It seems to me her relationship with A. went beyond
mere friendship. In any case, the two of them embraced when they parted on the
evening in question, according to the report of Comrade Sch.

I can’t respond to that.

Answer this question: Could Trotskyite,
semi-Trotskyite, or oppositional leanings be observed in her?

No, not at that time.

What does “not at that time” mean? I have to say I
don’t have the impression that this testimony is completely truthful. What’s
hiding behind it? Why does Comrade H. not speak freely about the case of his
wife Comrade H. in this context? Why does he have to be prompted by additional
questions to speak of it?

There was no question of any opposition on her part
in the sense in which we use this term in the Party.

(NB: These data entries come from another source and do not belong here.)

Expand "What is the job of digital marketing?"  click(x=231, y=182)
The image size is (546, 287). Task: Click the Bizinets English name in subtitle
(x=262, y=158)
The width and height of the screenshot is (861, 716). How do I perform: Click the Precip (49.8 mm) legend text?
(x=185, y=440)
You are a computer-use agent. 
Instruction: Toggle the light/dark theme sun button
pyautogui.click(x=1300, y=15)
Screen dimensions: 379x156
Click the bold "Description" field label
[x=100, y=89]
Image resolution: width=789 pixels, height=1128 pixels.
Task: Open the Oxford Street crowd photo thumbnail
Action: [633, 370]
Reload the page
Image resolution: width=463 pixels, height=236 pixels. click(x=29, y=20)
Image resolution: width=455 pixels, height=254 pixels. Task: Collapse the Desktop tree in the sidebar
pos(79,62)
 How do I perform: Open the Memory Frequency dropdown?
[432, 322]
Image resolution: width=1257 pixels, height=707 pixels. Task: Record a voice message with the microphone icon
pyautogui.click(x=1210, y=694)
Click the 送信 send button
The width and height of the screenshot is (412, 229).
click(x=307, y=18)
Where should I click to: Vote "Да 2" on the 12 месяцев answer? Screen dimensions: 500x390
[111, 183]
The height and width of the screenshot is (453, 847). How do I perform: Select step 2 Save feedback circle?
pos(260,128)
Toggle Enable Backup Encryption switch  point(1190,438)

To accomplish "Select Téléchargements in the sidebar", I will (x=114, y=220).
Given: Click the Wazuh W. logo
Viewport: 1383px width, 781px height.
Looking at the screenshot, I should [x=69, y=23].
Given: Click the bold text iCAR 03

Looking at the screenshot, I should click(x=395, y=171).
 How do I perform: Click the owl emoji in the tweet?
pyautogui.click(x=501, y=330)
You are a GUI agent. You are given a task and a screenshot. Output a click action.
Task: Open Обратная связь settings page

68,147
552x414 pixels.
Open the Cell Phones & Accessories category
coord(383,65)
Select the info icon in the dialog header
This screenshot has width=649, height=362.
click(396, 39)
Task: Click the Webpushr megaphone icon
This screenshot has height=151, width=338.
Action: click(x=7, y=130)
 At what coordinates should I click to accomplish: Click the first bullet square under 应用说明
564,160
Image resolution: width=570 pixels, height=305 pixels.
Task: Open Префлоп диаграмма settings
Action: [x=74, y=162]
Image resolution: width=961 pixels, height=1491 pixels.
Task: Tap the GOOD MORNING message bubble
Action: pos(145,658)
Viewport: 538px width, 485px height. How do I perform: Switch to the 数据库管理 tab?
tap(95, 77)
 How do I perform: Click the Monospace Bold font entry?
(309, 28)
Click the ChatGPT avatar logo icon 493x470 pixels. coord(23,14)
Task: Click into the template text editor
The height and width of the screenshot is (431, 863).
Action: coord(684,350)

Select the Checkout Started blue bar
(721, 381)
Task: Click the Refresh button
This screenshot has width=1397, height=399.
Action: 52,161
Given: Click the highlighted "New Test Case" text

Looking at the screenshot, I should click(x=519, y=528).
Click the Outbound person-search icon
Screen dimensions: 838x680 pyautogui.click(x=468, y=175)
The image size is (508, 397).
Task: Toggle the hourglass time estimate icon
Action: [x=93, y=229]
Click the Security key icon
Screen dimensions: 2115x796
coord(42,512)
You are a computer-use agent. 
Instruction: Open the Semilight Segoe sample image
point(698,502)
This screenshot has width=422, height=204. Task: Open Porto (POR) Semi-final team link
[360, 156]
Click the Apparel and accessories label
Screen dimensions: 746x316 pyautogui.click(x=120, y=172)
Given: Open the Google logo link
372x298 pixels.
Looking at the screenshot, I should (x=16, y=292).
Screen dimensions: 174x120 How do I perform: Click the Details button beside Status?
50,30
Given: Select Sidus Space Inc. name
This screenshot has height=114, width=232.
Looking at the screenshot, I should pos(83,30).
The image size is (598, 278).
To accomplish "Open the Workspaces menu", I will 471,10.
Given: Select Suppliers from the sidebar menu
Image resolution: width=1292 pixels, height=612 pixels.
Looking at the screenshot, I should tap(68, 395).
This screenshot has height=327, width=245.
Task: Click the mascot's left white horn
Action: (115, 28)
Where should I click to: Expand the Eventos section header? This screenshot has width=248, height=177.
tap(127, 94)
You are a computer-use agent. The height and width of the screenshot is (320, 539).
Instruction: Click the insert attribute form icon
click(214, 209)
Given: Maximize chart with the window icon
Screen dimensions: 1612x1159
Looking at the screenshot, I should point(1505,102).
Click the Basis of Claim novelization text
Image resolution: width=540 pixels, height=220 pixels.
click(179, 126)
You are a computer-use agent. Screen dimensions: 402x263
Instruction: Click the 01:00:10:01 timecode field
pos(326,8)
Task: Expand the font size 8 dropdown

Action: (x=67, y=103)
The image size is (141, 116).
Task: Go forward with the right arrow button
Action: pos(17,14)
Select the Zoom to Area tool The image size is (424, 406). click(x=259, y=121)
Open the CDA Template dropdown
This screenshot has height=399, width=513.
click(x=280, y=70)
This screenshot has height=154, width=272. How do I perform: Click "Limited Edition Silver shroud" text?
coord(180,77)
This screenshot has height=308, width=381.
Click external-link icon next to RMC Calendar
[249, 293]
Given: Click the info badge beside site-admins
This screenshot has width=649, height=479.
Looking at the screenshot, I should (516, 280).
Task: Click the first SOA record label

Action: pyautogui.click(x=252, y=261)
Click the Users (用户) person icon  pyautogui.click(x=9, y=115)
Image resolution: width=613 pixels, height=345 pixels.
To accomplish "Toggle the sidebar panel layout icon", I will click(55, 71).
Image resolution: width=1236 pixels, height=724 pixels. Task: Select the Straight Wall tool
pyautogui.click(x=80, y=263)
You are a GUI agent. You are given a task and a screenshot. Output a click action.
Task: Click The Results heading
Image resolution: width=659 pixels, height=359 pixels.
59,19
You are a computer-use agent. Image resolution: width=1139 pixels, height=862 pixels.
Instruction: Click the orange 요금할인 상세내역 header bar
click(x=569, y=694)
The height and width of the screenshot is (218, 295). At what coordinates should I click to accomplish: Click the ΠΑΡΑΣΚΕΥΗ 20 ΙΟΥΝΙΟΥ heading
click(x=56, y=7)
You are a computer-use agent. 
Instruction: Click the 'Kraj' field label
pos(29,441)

I hope that it is clear to all our comrades how
crucial it is for us to spare no effort in critical situations. These criminals
who have been torturing our comrades in Germany and sending us their spies must
be met with wave after wave of destruction. What if scoundrels or
counterrevolutionaries like A. had managed to point a gun at Comrade Stalin?
Comrades, we are faced with the question: peace or war?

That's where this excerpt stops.